Give back an exact copy of the lines below, from the first through the line with "This screenshot has height=349, width=436."; please stop there.
※
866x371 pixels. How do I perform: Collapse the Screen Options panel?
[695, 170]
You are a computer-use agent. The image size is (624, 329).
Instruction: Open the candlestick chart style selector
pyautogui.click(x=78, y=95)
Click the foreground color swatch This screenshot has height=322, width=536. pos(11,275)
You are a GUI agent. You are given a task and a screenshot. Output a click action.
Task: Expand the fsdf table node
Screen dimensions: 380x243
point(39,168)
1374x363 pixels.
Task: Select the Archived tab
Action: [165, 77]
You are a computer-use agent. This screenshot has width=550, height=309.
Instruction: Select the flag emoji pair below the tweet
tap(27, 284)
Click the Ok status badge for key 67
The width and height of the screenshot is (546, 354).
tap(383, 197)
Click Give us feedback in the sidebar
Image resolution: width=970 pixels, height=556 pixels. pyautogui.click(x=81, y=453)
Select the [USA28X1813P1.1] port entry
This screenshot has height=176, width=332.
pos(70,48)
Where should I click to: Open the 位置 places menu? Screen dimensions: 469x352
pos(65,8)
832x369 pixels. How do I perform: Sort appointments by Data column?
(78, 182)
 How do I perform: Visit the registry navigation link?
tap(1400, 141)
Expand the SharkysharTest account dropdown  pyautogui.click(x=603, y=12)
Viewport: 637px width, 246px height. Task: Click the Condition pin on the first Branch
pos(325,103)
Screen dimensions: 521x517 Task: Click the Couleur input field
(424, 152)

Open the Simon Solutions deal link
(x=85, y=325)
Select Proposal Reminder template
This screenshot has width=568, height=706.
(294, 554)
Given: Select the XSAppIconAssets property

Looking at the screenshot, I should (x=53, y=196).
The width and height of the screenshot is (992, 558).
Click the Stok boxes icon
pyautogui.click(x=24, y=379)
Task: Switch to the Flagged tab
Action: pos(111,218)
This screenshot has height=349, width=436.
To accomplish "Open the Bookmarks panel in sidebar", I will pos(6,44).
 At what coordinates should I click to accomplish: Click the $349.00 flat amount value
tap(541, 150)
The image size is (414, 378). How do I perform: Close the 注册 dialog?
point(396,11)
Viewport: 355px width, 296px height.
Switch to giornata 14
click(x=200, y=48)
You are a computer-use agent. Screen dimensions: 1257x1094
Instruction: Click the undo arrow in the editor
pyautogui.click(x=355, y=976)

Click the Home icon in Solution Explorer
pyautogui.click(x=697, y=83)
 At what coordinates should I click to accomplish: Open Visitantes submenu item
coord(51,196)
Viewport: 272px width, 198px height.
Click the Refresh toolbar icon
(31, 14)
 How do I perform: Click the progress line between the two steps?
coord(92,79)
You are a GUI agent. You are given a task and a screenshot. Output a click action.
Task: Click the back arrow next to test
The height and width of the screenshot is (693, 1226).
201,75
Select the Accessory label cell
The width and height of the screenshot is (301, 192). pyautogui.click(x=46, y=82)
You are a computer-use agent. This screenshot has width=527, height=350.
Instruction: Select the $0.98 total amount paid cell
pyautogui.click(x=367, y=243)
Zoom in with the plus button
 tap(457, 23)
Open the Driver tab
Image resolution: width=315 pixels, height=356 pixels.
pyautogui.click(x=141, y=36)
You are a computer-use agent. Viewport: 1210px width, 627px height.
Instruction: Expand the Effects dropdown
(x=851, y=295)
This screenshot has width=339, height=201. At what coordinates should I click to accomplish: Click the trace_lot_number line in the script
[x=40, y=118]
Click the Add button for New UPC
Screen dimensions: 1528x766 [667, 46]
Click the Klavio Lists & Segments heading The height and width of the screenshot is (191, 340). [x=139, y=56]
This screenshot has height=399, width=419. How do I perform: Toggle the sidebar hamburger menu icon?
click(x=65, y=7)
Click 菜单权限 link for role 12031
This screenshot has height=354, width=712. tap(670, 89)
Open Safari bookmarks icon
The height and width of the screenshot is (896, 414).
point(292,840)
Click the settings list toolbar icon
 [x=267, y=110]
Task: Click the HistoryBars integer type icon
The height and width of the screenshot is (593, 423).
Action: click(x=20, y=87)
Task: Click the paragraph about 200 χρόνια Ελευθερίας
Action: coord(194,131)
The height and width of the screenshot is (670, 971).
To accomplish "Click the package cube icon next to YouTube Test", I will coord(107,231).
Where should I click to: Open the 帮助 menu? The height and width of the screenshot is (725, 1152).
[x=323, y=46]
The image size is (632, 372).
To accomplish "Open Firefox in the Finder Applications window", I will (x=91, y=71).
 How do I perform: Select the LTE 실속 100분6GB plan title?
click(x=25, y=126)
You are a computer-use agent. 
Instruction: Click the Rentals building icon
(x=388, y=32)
※
* **Completed task**:
866x371 pixels. How do I perform: Collapse the Screen Options panel?
[695, 170]
You are a computer-use agent. The image size is (624, 329).
Instruction: Open the candlestick chart style selector
pyautogui.click(x=78, y=95)
Click the foreground color swatch This screenshot has height=322, width=536. pos(11,275)
You are a GUI agent. You are given a task and a screenshot. Output a click action.
Task: Expand the fsdf table node
Screen dimensions: 380x243
point(39,168)
1374x363 pixels.
Task: Select the Archived tab
Action: [165, 77]
You are a computer-use agent. This screenshot has width=550, height=309.
Instruction: Select the flag emoji pair below the tweet
tap(27, 284)
Click the Ok status badge for key 67
The width and height of the screenshot is (546, 354).
tap(383, 197)
Click Give us feedback in the sidebar
Image resolution: width=970 pixels, height=556 pixels. pyautogui.click(x=81, y=453)
Select the [USA28X1813P1.1] port entry
This screenshot has height=176, width=332.
pos(70,48)
Where should I click to: Open the 位置 places menu? Screen dimensions: 469x352
pos(65,8)
832x369 pixels. How do I perform: Sort appointments by Data column?
(78, 182)
 How do I perform: Visit the registry navigation link?
tap(1400, 141)
Expand the SharkysharTest account dropdown  pyautogui.click(x=603, y=12)
Viewport: 637px width, 246px height. Task: Click the Condition pin on the first Branch
pos(325,103)
Screen dimensions: 521x517 Task: Click the Couleur input field
(424, 152)

Open the Simon Solutions deal link
(x=85, y=325)
Select Proposal Reminder template
This screenshot has width=568, height=706.
(294, 554)
Given: Select the XSAppIconAssets property

Looking at the screenshot, I should (x=53, y=196).
The width and height of the screenshot is (992, 558).
Click the Stok boxes icon
pyautogui.click(x=24, y=379)
Task: Switch to the Flagged tab
Action: pos(111,218)
This screenshot has height=349, width=436.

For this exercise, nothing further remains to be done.